A fortiori, dans un établissement catholique, on peut comprendre que le cours de culture religieuse, plutôt que de s’apparenter à une sociologie tout extérieure des grandes traditions spirituelles, privilégie une approche chrétienne de la culture religieuse. Encore faut-il que celle-ci satisfasse aux exigences de tout enseignement, en conjuguant empathie et distance critique. Ainsi le « cours de culture chrétienne » – si on tient à l’appeler ainsi – ne devra jamais tourner à l’occultation ou au dénigrement des autres religions ou de l’athéisme, mais au contraire les aborder comme des positions respectables et incontournables d’un point de vue chrétien. N’est-ce pas en assumant de manière argumentée une position particulière, dans un dialogue exigeant entre la foi et la raison, que l’on peut entrer dans un débat consistant avec autrui ?
Le souvenir du rapport Debray
On devine que la réflexion interne aux établissements catholiques renvoie l’enseignement public à son incapacité structurelle à affronter « le fait religieux » dans les enseignements. Commandé par le ministre Jack Lang, le Rapport Debray (2002) dressait un bilan lucide de l’analphabétisme religieux des élèves, lequel est devenu, vingt ans plus tard, celui des ministres, des journalistes et, hélas, des professeurs eux-mêmes. Les rares occurrences des questions religieuses dans les programmes d’histoire restent, en droit, très insuffisantes, et en fait largement contournées par les professeurs, soit par manque de formation, soit par peur de froisser certains élèves.
Ainsi, la « laïcité d’intelligence » promue par Régis Debray n’a pas résisté au rouleau compresseur de la « laïcité d’incompétence ». Combien d’élèves connaissent-ils le sens des fêtes de Pâques ou de Pentecôte ? Combien peuvent reconnaître une scène biblique dans un musée ou se repérer dans une église ? Combien ont une idée des rapports complexes entre Église et monarchie, des enjeux des débats sur la liberté et la grâce ?
Dans ce contexte, on attendrait un peu plus d’humilité dans les critiques des établissements catholiques, quand ceux-ci ont au moins le mérite d’essayer de répondre à cette mutilation des savoirs.

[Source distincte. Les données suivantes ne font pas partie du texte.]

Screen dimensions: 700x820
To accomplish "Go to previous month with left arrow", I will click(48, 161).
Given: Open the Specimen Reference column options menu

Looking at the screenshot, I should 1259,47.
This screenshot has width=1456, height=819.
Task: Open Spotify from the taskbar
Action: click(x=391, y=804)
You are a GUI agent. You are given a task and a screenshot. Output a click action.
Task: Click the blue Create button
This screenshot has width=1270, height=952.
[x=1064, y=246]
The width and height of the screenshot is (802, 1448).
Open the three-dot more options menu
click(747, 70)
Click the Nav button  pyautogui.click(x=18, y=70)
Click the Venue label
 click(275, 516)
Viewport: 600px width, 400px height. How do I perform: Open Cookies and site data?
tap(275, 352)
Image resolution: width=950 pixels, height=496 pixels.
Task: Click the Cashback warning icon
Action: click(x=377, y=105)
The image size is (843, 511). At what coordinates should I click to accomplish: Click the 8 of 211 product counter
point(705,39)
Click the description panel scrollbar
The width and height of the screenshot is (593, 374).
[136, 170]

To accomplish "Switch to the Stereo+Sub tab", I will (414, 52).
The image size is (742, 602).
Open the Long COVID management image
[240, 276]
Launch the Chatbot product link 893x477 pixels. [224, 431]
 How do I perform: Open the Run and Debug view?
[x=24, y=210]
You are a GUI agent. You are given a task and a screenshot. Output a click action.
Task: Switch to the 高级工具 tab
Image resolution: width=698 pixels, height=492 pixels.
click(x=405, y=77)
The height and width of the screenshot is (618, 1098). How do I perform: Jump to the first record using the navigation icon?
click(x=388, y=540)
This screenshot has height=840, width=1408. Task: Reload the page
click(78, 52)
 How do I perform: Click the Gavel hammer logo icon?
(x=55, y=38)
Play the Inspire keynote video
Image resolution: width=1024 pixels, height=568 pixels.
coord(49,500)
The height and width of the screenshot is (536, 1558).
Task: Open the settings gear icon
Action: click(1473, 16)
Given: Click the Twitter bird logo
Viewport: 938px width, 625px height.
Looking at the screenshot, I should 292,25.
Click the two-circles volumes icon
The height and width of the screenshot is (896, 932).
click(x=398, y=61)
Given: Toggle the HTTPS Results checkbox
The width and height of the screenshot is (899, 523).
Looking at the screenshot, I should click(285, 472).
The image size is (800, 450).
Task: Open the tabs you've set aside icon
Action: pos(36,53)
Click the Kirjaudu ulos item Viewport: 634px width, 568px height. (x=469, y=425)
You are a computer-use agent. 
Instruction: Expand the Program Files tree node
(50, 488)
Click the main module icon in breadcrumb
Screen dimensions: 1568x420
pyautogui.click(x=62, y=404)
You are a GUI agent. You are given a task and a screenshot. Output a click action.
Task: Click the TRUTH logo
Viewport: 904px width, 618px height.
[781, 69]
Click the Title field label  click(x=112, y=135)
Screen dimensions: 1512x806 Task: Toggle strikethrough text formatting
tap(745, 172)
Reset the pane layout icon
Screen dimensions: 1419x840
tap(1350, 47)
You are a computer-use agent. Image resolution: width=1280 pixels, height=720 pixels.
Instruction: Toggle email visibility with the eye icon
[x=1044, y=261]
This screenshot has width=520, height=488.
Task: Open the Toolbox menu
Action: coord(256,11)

Le silence en matière religieuse n’est pas la neutralité, encore moins le respect de la liberté de conscience : car c’est la connaissance qui libère et non l’ignorance, d’autant plus quand le climat fréquemment anticlérical des salles des professeurs justifie des caricatures ou des contresens patents dans la présentation du christianisme.
La laïcité ne saurait consister en la mise entre parenthèses des questions religieuses à l’école : un tel mutisme ne conduit qu’au creusement de l’inculture générale des élèves, tout en favorisant les préjugés entre communautés croyantes (ou non). C’est au contraire par une présentation raisonnée, à la fois distanciée et respectueuse, des diverses positions spirituelles, que les élèves apprendront à se connaître et à s’estimer mutuellement. C’est enfin ainsi que la question du sens pourra irriguer la culture scolaire, sans tabou ni exclusive. Car refuser la question du sens, c’est inscrire le non-sens au cœur de la transmission. La véritable liberté de conscience est à ce prix.